Although negative real interest rates during a crisis are usual, continuing them for nine years after the crisis ended, as it will be a year from now, serves powerfully to distort asset prices and rob savers.
Chapter 11 for Social Security?
Published in Barron’s.
In their Other Voices essay, Dudley Kimball and Robert Morgan said that Social Security will be insolvent in 2034.
In the sense of having liabilities vastly greater than assets, it is deeply insolvent today. Social Security really needs the equivalent of a Chapter 11 bankruptcy reorganization.
Life expectancy for 20-year-old white men in the 1930s was 66—meaning that, on average, he’d get one year of Social Security. Today, a 20-year-old man has a life expectancy of 82.

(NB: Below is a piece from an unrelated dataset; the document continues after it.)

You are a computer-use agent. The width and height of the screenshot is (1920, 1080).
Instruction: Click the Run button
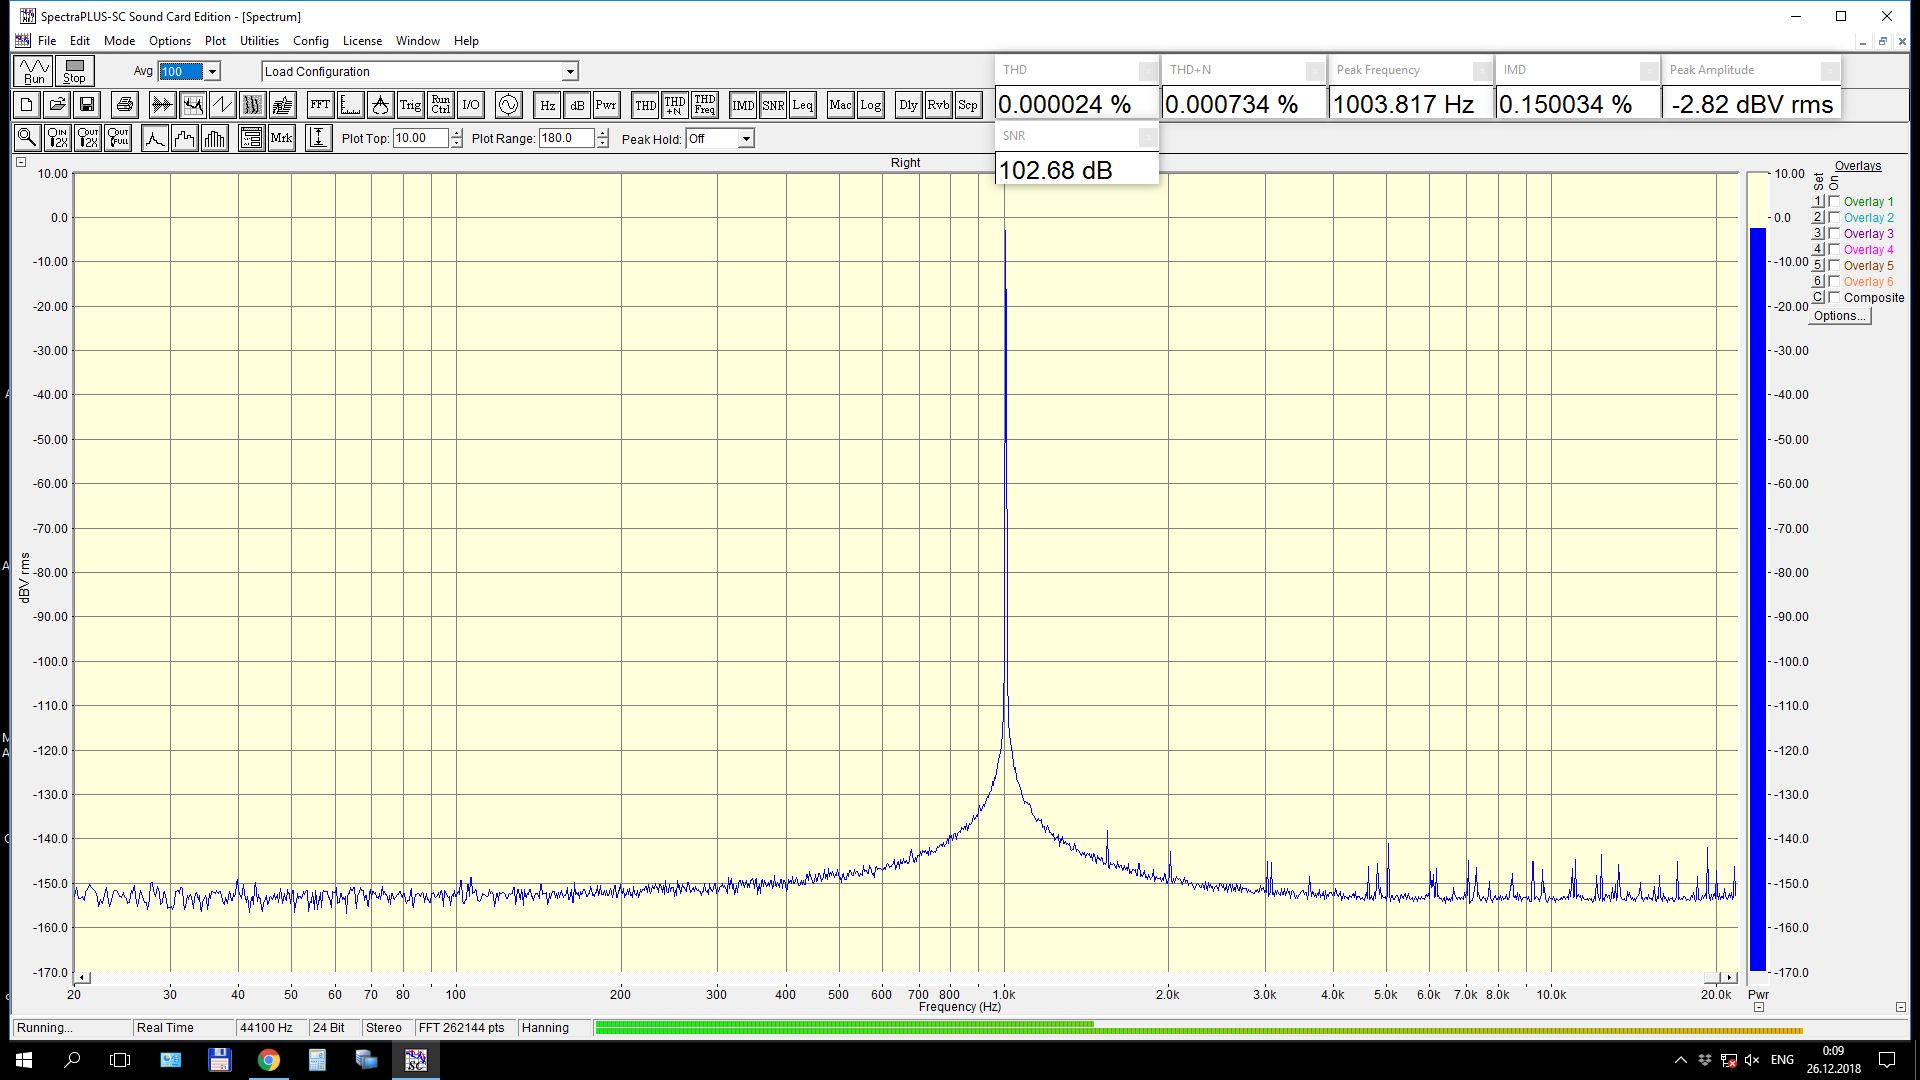point(34,71)
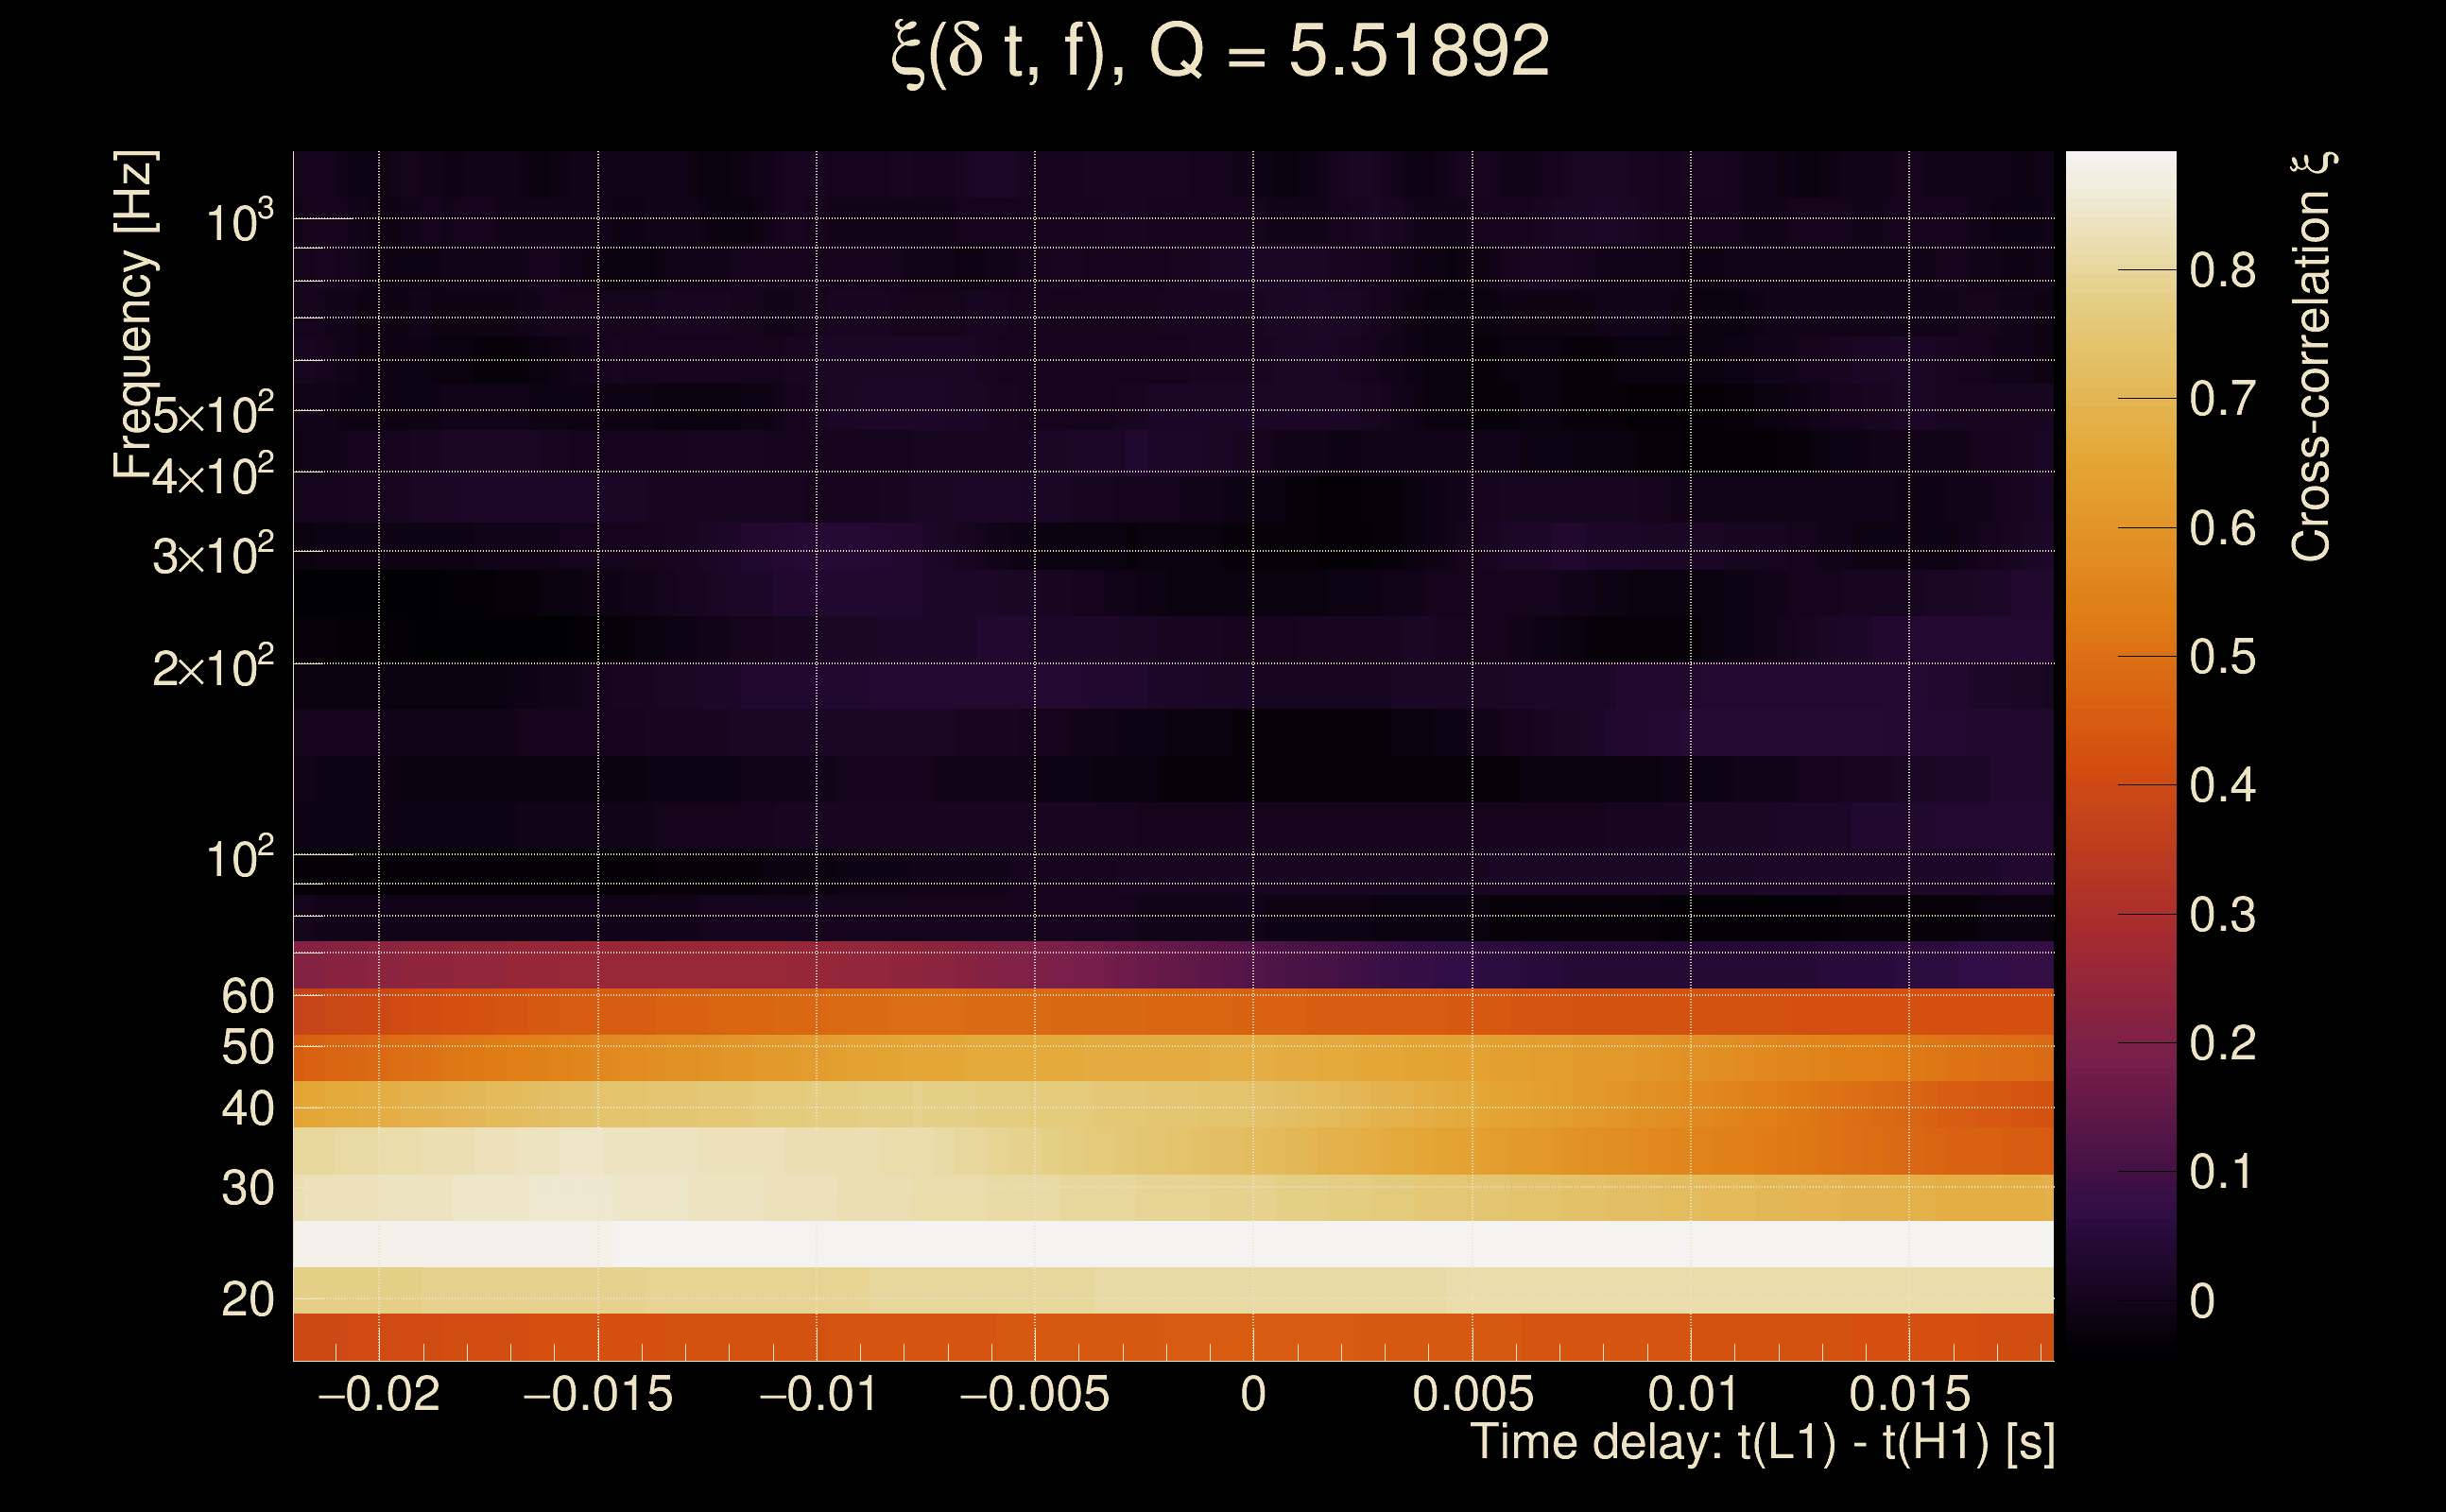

Social Security has become a complex mix of financial functions. It is partly a welfare program; Kimball and Morgan would make it more so. It is partly a forced savings program with a very low average rate of return. It is partly insurance against outliving your savings. And it is entirely broke in present-value terms, reflecting cash already paid to those who took out much more than they put in.
It is time to draw a line and have a reorganization. Those people who can easily afford it could take substantial haircuts on their future benefits, receiving say 60 cents to 70 cents on the dollar, in exchange for voluntarily opting out of the program. This would make Social Security much less insolvent.
For the other creditors, Congress should step up, write off the Treasury’s loss, put in whatever it takes to pay off the accrued benefits at par, and put Social Security into runoff. To this extent, the government would then have honest, as opposed to dishonest, books. A program designed for the now-irrelevant demographics of the 1930s would slowly liquidate.
Then a sound retirement finance program could be put in place to go forward, based on 21st century demographics. Doubtless, the politics would be interesting. But perhaps starting over offers a better chance than trying to remake the 1930s DC-3 of Social Security into a jumbo jet while it’s flying.